§ Excerpt provided:
_ _ _ _ _

Unearthing another earth
Physicists’ data suggest the possibility of life beyond our planet
UT Arlington physics Associate Professor Manfred Cuntz and a team of scientists recently took one giant step toward answering a question that has tantalized stargazers for centuries. Is anyone out there?
Using a climate model and a model for the evolution of Earth-like planets, they demonstrated habitable conditions on Gliese 581d in the constellation Libra, 20 light years away.
Last spring a European Space Agency team working in Chile discovered two “Super Earths” far removed from our solar system. Labeled Gliese 581c and Gliese 581d, they differ from most planets recently found outside the solar system and are more similar to Saturn or Jupiter.
The scientists thought that Gliese 581c—the smaller of the two planets at five times the size of Earth—contained an atmosphere that would enable something to survive. Turns out that’s not the case, a fact established by Dr. Cuntz’s mathematical analysis.
“Gliese 581c is just too hot for life to exist,” he said. “Owing to the fact that the planet is too close to its host star, it is just like Venus. It is simply too close to its sun.”

_ _ _ _ _

§ Information supplied:
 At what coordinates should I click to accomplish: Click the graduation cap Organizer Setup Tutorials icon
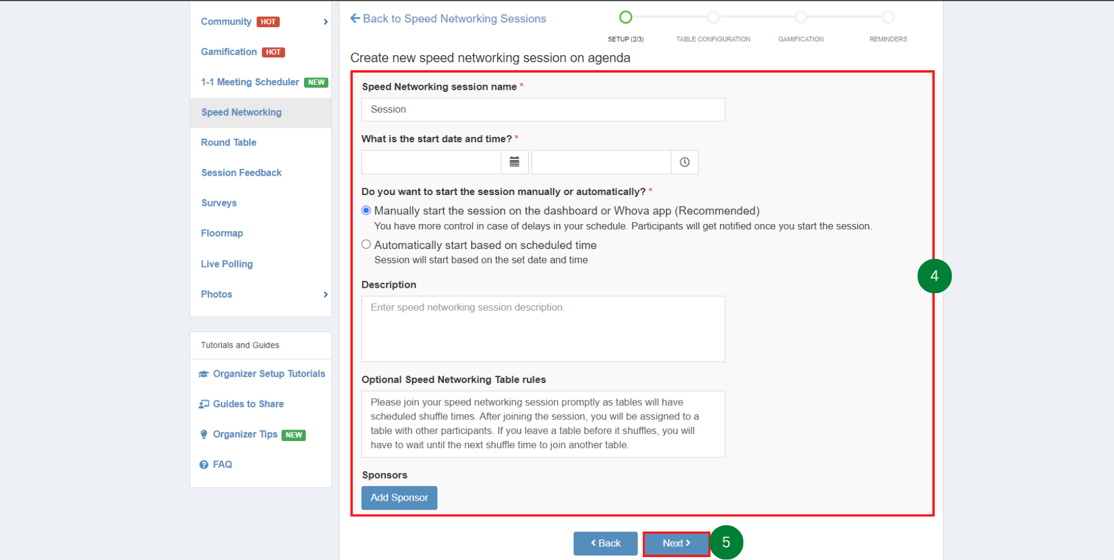pyautogui.click(x=204, y=374)
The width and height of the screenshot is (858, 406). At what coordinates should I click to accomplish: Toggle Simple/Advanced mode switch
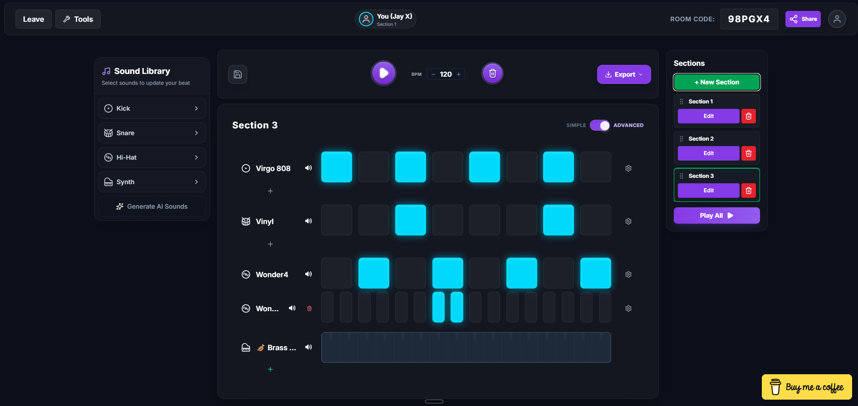pyautogui.click(x=599, y=125)
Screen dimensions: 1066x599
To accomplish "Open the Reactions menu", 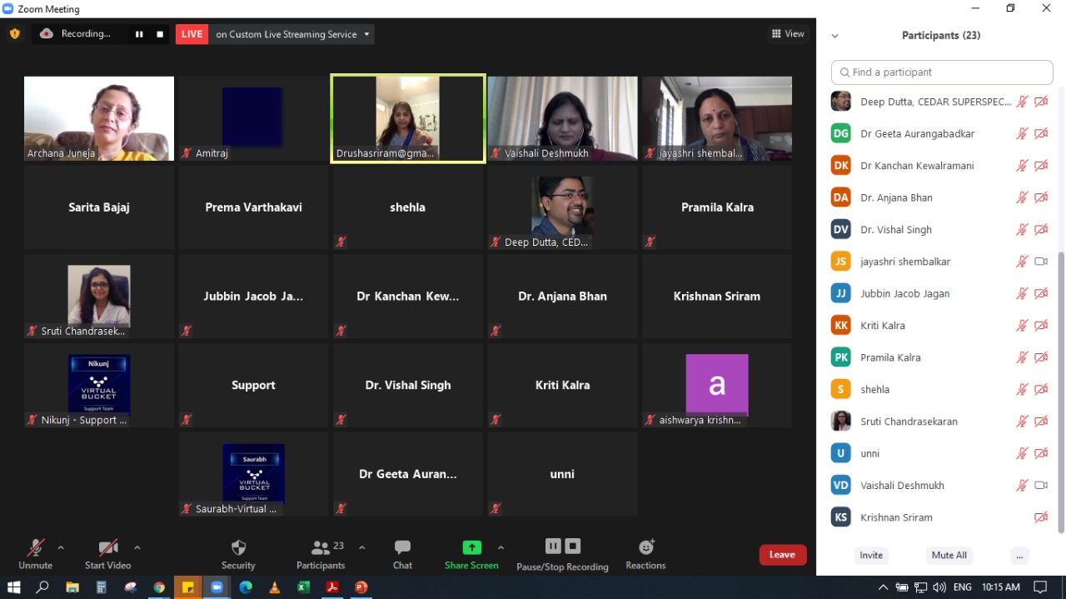I will pos(645,547).
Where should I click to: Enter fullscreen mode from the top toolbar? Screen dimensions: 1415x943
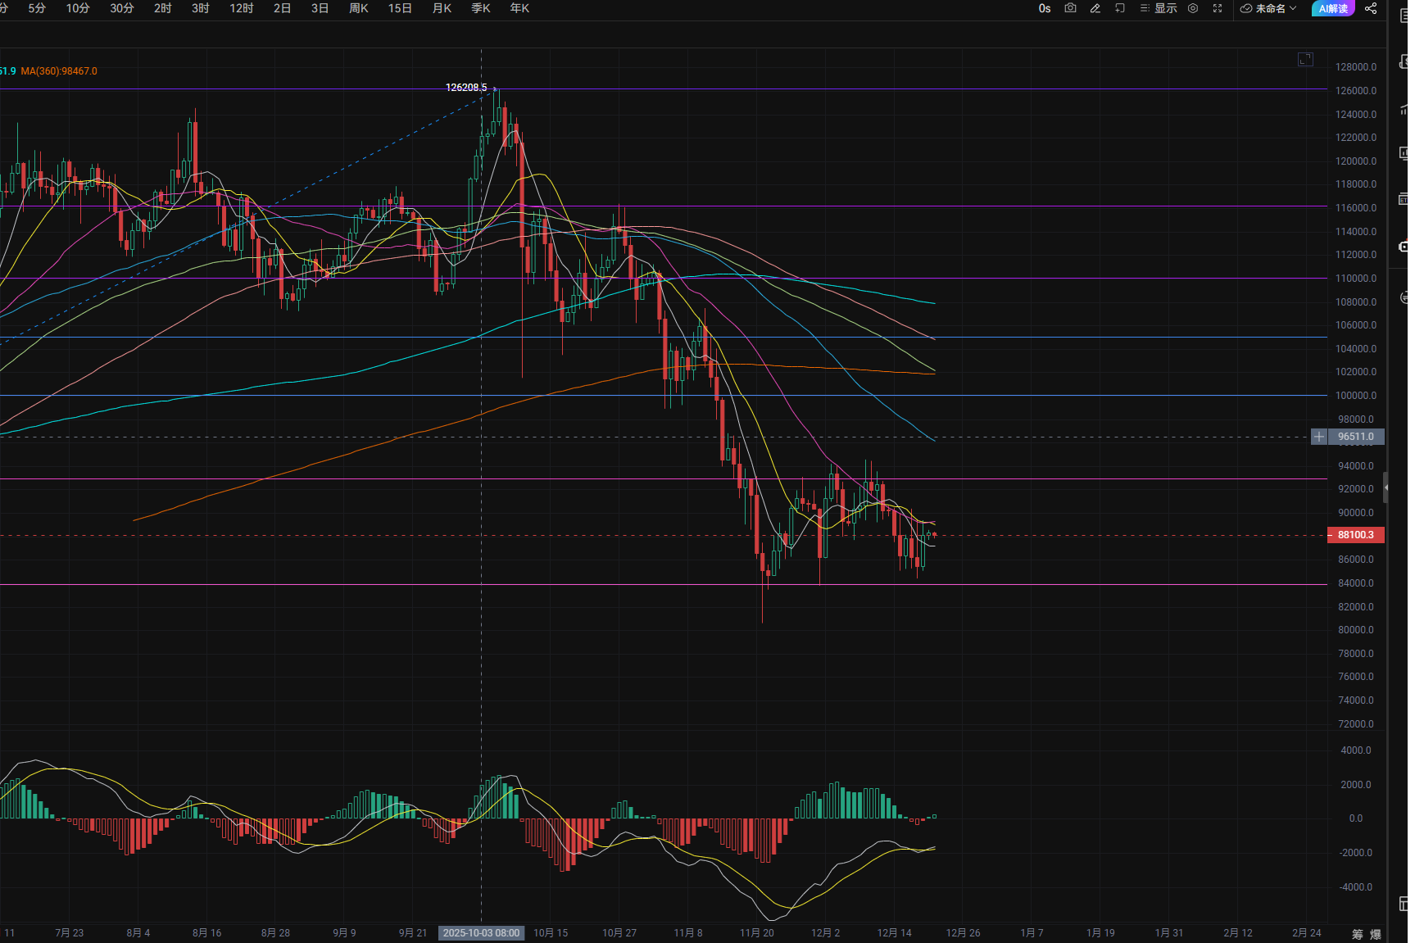click(x=1218, y=8)
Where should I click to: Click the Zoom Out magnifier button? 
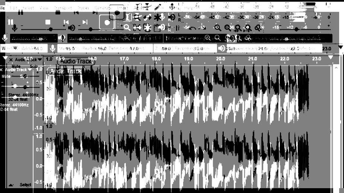pyautogui.click(x=227, y=27)
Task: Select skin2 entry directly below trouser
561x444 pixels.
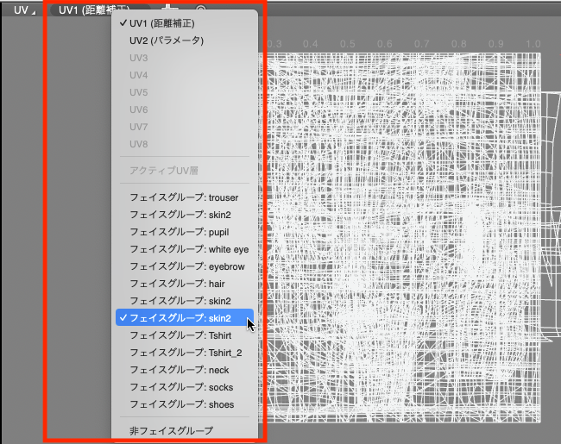Action: click(180, 215)
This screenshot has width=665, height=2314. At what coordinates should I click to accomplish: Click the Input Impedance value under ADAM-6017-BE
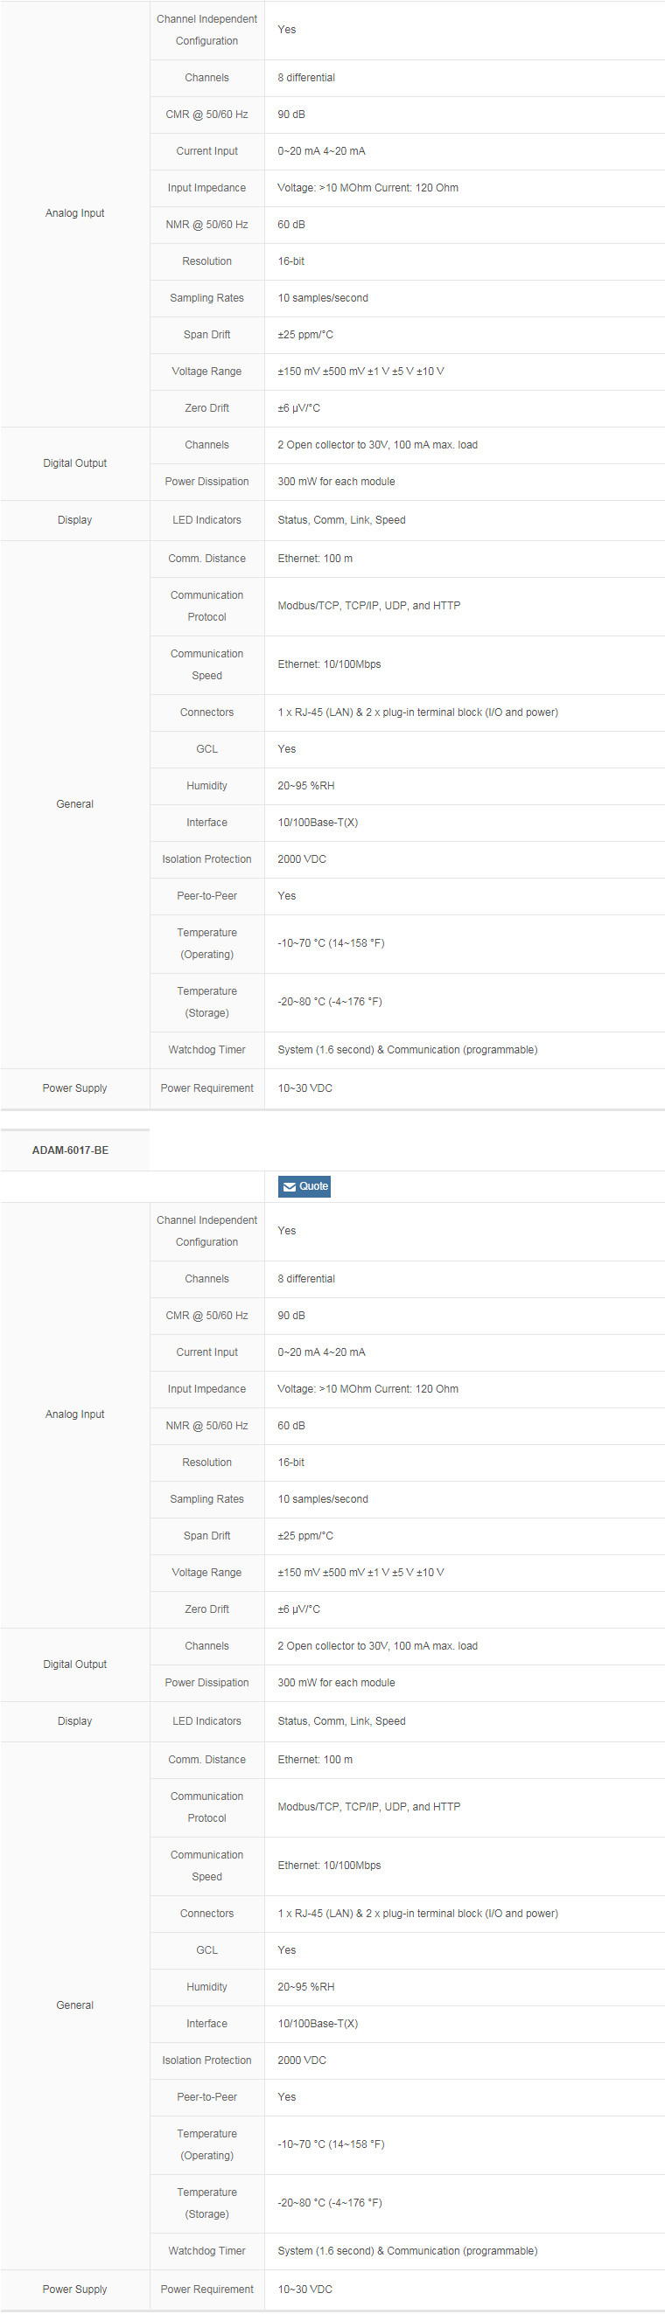point(368,1389)
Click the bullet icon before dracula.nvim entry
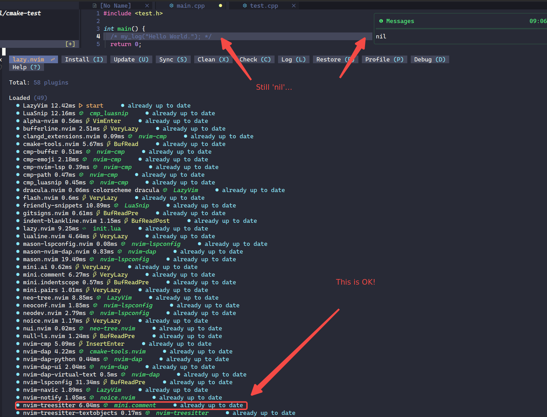The height and width of the screenshot is (417, 547). tap(17, 190)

_ _ _ _ _

§ Task 1: According to the article about Gliese 581d, in which constellation is Gliese 581d located?
§ Task 2: From the article about Gliese 581d, reproduce word for word the part that opens with the words containing "The scientists thought" and closes with "Cuntz’s mathematical analysis.".

§ Output 1: Libra

§ Output 2:
The scientists thought that Gliese 581c—the smaller of the two planets at five times the size of Earth—contained an atmosphere that would enable something to survive. Turns out that’s not the case, a fact established by Dr. Cuntz’s mathematical analysis.